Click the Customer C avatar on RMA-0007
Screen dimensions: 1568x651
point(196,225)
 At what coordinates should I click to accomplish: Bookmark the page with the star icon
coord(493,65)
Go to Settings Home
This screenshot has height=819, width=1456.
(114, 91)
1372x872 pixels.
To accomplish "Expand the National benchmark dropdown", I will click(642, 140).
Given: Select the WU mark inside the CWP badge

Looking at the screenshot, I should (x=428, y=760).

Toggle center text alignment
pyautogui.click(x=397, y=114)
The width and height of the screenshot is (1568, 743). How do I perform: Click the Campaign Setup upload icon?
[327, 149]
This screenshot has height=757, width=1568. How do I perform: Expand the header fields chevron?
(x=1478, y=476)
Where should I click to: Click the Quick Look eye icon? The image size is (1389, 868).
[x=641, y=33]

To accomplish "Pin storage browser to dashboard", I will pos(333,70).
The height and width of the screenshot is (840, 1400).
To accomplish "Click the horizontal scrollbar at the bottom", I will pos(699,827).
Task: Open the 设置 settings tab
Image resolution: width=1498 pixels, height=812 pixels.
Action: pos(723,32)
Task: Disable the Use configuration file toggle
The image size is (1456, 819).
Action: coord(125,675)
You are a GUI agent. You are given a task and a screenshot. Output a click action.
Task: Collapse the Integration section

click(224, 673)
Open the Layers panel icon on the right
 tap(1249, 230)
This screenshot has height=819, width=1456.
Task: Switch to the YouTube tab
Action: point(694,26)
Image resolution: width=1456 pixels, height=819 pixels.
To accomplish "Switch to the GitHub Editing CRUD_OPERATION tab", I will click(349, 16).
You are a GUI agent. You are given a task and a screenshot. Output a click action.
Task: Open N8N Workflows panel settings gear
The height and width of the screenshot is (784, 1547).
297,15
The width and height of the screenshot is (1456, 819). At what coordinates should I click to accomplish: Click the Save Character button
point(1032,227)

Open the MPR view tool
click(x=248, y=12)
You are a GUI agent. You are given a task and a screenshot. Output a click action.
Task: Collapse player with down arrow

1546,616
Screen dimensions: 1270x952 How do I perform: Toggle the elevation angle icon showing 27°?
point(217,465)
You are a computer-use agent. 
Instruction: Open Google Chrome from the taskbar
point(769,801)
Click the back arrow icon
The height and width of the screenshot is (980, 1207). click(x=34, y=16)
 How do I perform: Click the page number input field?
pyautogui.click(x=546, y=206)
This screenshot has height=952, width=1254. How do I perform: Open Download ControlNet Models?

= = = = = = =

What this task involves:
Copy whichever lines in the listing above contain the word "will".

Written answer:
To accomplish "Expand the National benchmark dropdown", I will click(642, 140).
To accomplish "Pin storage browser to dashboard", I will pos(333,70).
To accomplish "Click the horizontal scrollbar at the bottom", I will pos(699,827).
To accomplish "Switch to the GitHub Editing CRUD_OPERATION tab", I will click(349, 16).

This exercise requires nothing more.